EXTRACT TO READ Start Marker

When buying a puppy, it’s important to be prepared for the range of issues and habits they’ll be exhibiting.
No doubt your favorite pair of sneakers have already suffered under a puppy’s most common habit: teething.
Are there ways to help their process along? What is puppy teething really, and how does it differ from other animals? Are there points in the transition where you should be concerned?
To make those puppy years easier, we’ve compiled all you need to know right here.
How Puppy Teething Works
As with many animals, puppies have two sets of teeth. Baby teeth or milk teeth are the first set to appear, totalling at 28 in the average jaw.
You had a similar set not long after you were born, and puppies get theirs within the first two to four weeks of their life. They use these teeth to chew the bits of soft food they are experimenting with now, and puppies do not grow molars.
When their adult teeth, those with permanent roots, begin to make their way through the gums to dislodge the baby teeth, puppies will enter their second set – at eight weeks or so.
Dogs have more adult teeth than cats and humans, with 42 comprising the full set, and unlike humans once more, it’s at this point that teething begins.
What is Puppy Teething?
Teething is an umbrella term that covers the entire process of dogs (or other creatures) growing their second set of teeth.
However, in conversational terms, it applies more specifically to the discomfort the transition causes and the habits that develop as a byproduct. Namely, since their gums will be sore and their teeth loose, puppies will be chewing more than ever – on whatever they can access.
Typically, puppies will get their incisors first, followed by all four canines, but there’s variation in breeds and individuals. Most veterinarians agree that if your puppy is doing all the things they’ve always done, such as eating, drinking, and playing, then there is no reason to worry.
It is often suggested, however, to let puppies gnaw on toys that are softer and more flexible during this time. If you can’t bend it with your hands, it’s probably too tough for both the loosening baby teeth and the new adult teeth settling into place.
Puppies typically stop teething around eight months of age. They should have all their adult teeth and none of the small baby ones by the ten-month mark.
If you’re worried that your puppy isn’t losing their teeth as fast as they should be, or it appears that some are refusing to move, you can schedule a visit with your veterinarian.
You don’t have to worry about pulling any loose teeth on your own; they have very long roots and pulling them risks breaking the root off in the gum. This will lead to infection, so it is better to simply let nature run its course.

EXTRACT TO READ End Marker

DIRECTIONS:
• a. Translate this sentence from the puppy teething article into Spanish: "Puppies typically stop teething around eight months of age."
• b. Copy the part of the puppy teething article between "To make those" and "the average jaw.", inclusive.
• c. Write a continuation of the puppy teething article, starting after its last sentence.

LISTED RECORDS Start Marker

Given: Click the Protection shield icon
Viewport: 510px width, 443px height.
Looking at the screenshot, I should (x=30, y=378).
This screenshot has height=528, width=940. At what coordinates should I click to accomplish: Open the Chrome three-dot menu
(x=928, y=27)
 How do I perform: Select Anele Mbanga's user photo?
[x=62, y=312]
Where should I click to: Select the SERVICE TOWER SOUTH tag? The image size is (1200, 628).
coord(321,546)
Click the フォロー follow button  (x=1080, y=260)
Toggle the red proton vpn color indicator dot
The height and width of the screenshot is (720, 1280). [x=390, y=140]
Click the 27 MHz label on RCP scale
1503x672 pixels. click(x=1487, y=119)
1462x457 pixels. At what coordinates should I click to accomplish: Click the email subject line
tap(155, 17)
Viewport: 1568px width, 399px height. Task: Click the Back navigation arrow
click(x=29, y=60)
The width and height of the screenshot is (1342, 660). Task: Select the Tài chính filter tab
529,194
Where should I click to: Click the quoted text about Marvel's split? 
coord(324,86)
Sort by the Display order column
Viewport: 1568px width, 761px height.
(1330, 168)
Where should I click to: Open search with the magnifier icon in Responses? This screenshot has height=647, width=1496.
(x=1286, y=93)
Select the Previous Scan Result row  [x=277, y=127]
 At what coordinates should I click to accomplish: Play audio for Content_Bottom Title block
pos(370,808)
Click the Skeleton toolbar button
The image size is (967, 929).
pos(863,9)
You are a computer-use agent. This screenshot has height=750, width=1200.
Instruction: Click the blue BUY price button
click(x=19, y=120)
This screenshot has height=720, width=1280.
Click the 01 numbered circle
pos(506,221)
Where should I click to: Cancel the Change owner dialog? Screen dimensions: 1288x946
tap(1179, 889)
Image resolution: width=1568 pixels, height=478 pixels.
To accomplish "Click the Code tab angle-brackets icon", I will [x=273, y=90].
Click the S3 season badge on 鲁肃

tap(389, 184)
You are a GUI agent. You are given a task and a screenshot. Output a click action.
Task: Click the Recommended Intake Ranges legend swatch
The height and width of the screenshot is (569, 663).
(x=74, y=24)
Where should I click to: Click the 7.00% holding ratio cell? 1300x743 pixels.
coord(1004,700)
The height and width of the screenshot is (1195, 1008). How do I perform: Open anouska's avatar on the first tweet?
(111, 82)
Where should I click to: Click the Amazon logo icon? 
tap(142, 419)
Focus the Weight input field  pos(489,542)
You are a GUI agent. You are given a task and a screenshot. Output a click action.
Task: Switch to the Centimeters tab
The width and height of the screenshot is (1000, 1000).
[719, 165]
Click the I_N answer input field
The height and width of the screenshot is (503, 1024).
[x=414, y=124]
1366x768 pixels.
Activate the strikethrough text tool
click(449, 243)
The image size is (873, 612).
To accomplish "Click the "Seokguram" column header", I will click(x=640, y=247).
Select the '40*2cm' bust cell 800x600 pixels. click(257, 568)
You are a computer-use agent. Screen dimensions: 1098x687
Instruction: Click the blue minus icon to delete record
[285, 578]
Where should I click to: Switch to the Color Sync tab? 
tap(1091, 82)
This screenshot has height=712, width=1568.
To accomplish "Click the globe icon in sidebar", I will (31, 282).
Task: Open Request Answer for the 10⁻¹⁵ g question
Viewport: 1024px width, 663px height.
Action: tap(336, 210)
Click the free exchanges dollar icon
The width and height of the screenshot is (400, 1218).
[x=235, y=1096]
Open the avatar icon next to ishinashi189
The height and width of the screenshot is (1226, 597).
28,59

LISTED RECORDS End Marker

WRITTEN RESPONSES:
• a. Los cachorros suelen dejar de echar los dientes alrededor de los ocho meses de edad.

• b.
To make those puppy years easier, we’ve compiled all you need to know right here.
How Puppy Teething Works
As with many animals, puppies have two sets of teeth. Baby teeth or milk teeth are the first set to appear, totalling at 28 in the average jaw.

• c.
You should also try and get your puppy used to having their mouth handled during this time, especially if they are a smaller-sized breed.
How to Care for Your Puppy’s Teeth
Now that you know what teething is and when to expect it, how can you make sure you’re doing everything possible to keep the new teeth healthy?
Since your puppy is young and you’ve been playing around in their mouth as you investigate, many vets recommend brushing your dog’s teeth as a regular part of your schedule. Unsure of how to do that? It’s a simple process, once your dog is used to it.
Use a soft bristled brush (a kid-sized one tends to be the easiest to handle), warm water (unless you get toothpaste made for dogs), and run the toothbrush back and forth for a few seconds. It’s as simple as that.
Different Breeds, Different Teeth
While most puppies begin to teethe at eight weeks and stop around eight months, the breed of your dog might make that process shorter or longer.
Dog breeds with short muzzles, like the Pug or Bulldog, might teethe for a shorter period of time, because there is less room in their mouths for a full set of adult teeth.
Big dog breeds, such as a St. Bernard or Great Dane, tend to age at a much slower rate, meaning they might be waiting on a few teeth to erupt after that eight-month mark.
If you’re unsure about your dog’s progress, then a visit to the vet can’t hurt.
The video below shows to help a puppy who’s teething.
Growing Pains of Puppy Teething
Teething is a natural occurrence, a rite of passage. Dogs are no different than other animals and must deal with it. But it’s a relatively short time in their lives and commonly passes by without problems.
With their new adult teeth in place, dogs are ready to take on the world around them, one good chomp at a time.